El más destacado de todos ellos, es el Cantu San Pedro, que se eleva unos 25 metros en relación al terreno circundante, lo que le otorga una posición dominante con relación al territorio, predominantemente llano, que lo rodea. A pesar de la presión humana (en parte de la superficie que ocupaba el castro, se encuentra construida una vivienda, mientras que otra parte ha sido cortada limpiamente por las vías del ferrocarril), conserva la estructura mesetaria típica de estos poblados, junto con las laderas en terraza.

Su posición le permite tener una visibilidad de 360º, y mantener contacto visual tanto en El Cuetu, como con el Picu Cogolla, ambos con un aparato defensivo de mayor envergadura, y situados a una mayor altitud. En el caso de El Cuetu, se encuentra a 350 metros de altura, y todavía se puede distinguir un potente foso defensivo con forma de V. Por su parte, el Pico Cogolla, se eleva hasta los 340 metros, y las defensas se concentran en el lado oeste, ya que es el lugar más desguarnecido, formadas por un gran foso de unos 3 metros de ancho.
Todo esto ha hecho pensar a los investigadores, que estos tres recintos podrían estar relacionados entre sí, siendo El Cuetu y el Picu Cogolla, centros de vigilancia, mientras que el Cantu, podría ocupar una posición más relacionada con la producción agrícola y ganadera, funcionando así, como un centro aglutinador de población. Tampoco es descartable, en el estado actual de los conocimientos, que El Cantu fuera de fundación romana, en que se concentraría la población de los otros castros para dar origen al hábitat disperso que conformaría la fisonomía de Lucus Asturum.

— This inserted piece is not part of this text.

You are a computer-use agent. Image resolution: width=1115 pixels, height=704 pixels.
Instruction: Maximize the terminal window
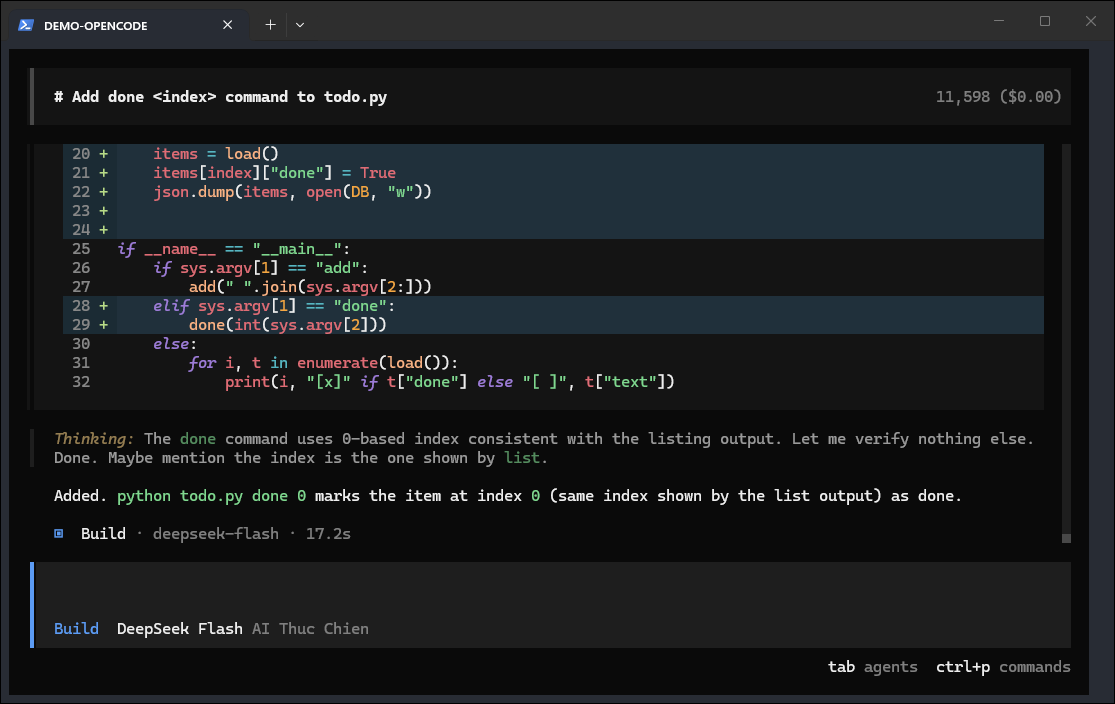pyautogui.click(x=1045, y=21)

De todos los castros de nuestro concejo, el que se encuentra a una mayor altitud relativa, es Peña Menende, que llega hasta los 481 metros, una altura ya considerable para nuestro municipio, en el cual la altura máxima es el Gorfolí con 617 metros. Por su parte, La Coroña, está a 320 metros de altitud, en una ubicación que le da una preeminencia visual sobre el valle de Ferroñes y, en días despejados, hasta el Cantábrico. Este castro es un claro ejemplo de cantera de fortuna, ya que de él se extrajeron materiales para construir el firme de la carretera que pasa por sus cercanías.
Todavía hoy se pueden apreciar vestigios de una probable muralla defensiva.Si seguimos las teorías de J. Camino Mayor, quien hace un promedio de habitantes por hectárea, atribuyendo 200 individuos por hectárea, en el caso del Picu Cogolla, cuya superficie es de 0,5 hectáreas, tendríamos un total de habitantes de 100 individuos, y de 20 en La Coroña, teniendo en cuenta que su superficie total es de 0,1 hectáreas. Lo más probables, teniendo en cuenta la morfología de estos asentamientos, es que el número de residentes fuera aún menor, además de la existencia de construcciones no dedicadas a vivienda, como almacenes o establos, por ejemplo, reducirían aún más el espacio habitable.

Sin embargo, hay que tener en cuenta, que los castros no serían las únicas zonas de concentración de población, sino que es perfectamente posible la existencia de un hábitat disperso, con granjas aisladas, o pequeñas aldeas, que, al ser construcciones donde los materiales perecederos sería los predominantes, no han dejado huellas de su existencia, de tal forma que los castros podrían funcionar como lugares centrales, y de articulación de la vida social de estas gentes.